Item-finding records
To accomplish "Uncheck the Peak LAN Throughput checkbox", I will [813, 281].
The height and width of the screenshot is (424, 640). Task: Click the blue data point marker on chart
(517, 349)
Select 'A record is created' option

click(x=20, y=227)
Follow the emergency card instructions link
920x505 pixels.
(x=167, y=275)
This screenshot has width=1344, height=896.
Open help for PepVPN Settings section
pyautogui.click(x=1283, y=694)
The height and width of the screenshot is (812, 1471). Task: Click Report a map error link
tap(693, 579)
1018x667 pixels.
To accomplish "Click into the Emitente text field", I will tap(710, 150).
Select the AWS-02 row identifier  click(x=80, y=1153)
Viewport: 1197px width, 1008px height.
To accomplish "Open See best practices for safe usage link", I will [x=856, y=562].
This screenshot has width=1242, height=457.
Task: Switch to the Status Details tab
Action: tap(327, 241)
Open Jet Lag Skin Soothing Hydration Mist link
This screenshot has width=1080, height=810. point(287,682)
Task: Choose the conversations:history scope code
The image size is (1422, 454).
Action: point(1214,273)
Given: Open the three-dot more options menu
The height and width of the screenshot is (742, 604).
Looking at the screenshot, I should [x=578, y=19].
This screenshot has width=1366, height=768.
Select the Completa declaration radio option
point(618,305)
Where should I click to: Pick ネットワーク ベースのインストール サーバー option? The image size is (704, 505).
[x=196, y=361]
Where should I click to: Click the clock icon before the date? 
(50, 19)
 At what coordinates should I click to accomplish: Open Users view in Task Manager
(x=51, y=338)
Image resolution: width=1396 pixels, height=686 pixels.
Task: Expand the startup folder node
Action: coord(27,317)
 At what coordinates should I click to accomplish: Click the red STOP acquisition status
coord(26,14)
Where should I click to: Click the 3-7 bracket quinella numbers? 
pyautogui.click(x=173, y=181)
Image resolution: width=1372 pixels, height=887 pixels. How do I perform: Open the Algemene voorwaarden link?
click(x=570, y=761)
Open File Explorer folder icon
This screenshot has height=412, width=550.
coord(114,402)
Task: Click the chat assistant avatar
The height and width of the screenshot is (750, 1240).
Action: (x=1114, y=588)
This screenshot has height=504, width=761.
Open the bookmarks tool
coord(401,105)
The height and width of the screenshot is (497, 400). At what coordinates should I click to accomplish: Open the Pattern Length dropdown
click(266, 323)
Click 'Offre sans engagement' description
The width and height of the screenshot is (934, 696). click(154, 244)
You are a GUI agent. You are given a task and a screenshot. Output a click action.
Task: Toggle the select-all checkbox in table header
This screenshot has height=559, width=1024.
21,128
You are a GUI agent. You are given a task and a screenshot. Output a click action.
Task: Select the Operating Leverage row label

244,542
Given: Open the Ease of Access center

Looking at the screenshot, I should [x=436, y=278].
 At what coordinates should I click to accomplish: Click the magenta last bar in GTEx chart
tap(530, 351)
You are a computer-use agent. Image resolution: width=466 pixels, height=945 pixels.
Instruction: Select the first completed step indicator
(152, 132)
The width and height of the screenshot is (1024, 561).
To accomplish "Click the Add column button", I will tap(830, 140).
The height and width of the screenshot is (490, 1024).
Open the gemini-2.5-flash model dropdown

### Your goal
Give the whole listing above again, replacing every "Where should I click to" with "Where do I click to" and changing nothing else.

### Response
To accomplish "Uncheck the Peak LAN Throughput checkbox", I will [813, 281].
The height and width of the screenshot is (424, 640). Task: Click the blue data point marker on chart
(517, 349)
Select 'A record is created' option

click(x=20, y=227)
Follow the emergency card instructions link
920x505 pixels.
(x=167, y=275)
This screenshot has width=1344, height=896.
Open help for PepVPN Settings section
pyautogui.click(x=1283, y=694)
The height and width of the screenshot is (812, 1471). Task: Click Report a map error link
tap(693, 579)
1018x667 pixels.
To accomplish "Click into the Emitente text field", I will tap(710, 150).
Select the AWS-02 row identifier  click(x=80, y=1153)
Viewport: 1197px width, 1008px height.
To accomplish "Open See best practices for safe usage link", I will [x=856, y=562].
This screenshot has width=1242, height=457.
Task: Switch to the Status Details tab
Action: tap(327, 241)
Open Jet Lag Skin Soothing Hydration Mist link
This screenshot has width=1080, height=810. point(287,682)
Task: Choose the conversations:history scope code
The image size is (1422, 454).
Action: point(1214,273)
Given: Open the three-dot more options menu
The height and width of the screenshot is (742, 604).
Looking at the screenshot, I should [x=578, y=19].
This screenshot has width=1366, height=768.
Select the Completa declaration radio option
point(618,305)
Where do I click to: Pick ネットワーク ベースのインストール サーバー option? The image size is (704, 505).
[x=196, y=361]
Where do I click to: Click the clock icon before the date? 
(50, 19)
 At what coordinates should I click to accomplish: Open Users view in Task Manager
(x=51, y=338)
Image resolution: width=1396 pixels, height=686 pixels.
Task: Expand the startup folder node
Action: coord(27,317)
 At what coordinates should I click to accomplish: Click the red STOP acquisition status
coord(26,14)
Where do I click to: Click the 3-7 bracket quinella numbers? 
pyautogui.click(x=173, y=181)
Image resolution: width=1372 pixels, height=887 pixels. How do I perform: Open the Algemene voorwaarden link?
click(x=570, y=761)
Open File Explorer folder icon
This screenshot has height=412, width=550.
coord(114,402)
Task: Click the chat assistant avatar
The height and width of the screenshot is (750, 1240).
Action: (x=1114, y=588)
This screenshot has height=504, width=761.
Open the bookmarks tool
coord(401,105)
The height and width of the screenshot is (497, 400). At what coordinates should I click to accomplish: Open the Pattern Length dropdown
click(266, 323)
Click 'Offre sans engagement' description
The width and height of the screenshot is (934, 696). click(154, 244)
You are a GUI agent. You are given a task and a screenshot. Output a click action.
Task: Toggle the select-all checkbox in table header
This screenshot has height=559, width=1024.
21,128
You are a GUI agent. You are given a task and a screenshot. Output a click action.
Task: Select the Operating Leverage row label

244,542
Given: Open the Ease of Access center

Looking at the screenshot, I should [x=436, y=278].
 At what coordinates should I click to accomplish: Click the magenta last bar in GTEx chart
tap(530, 351)
You are a computer-use agent. Image resolution: width=466 pixels, height=945 pixels.
Instruction: Select the first completed step indicator
(152, 132)
The width and height of the screenshot is (1024, 561).
To accomplish "Click the Add column button", I will tap(830, 140).
The height and width of the screenshot is (490, 1024).
Open the gemini-2.5-flash model dropdown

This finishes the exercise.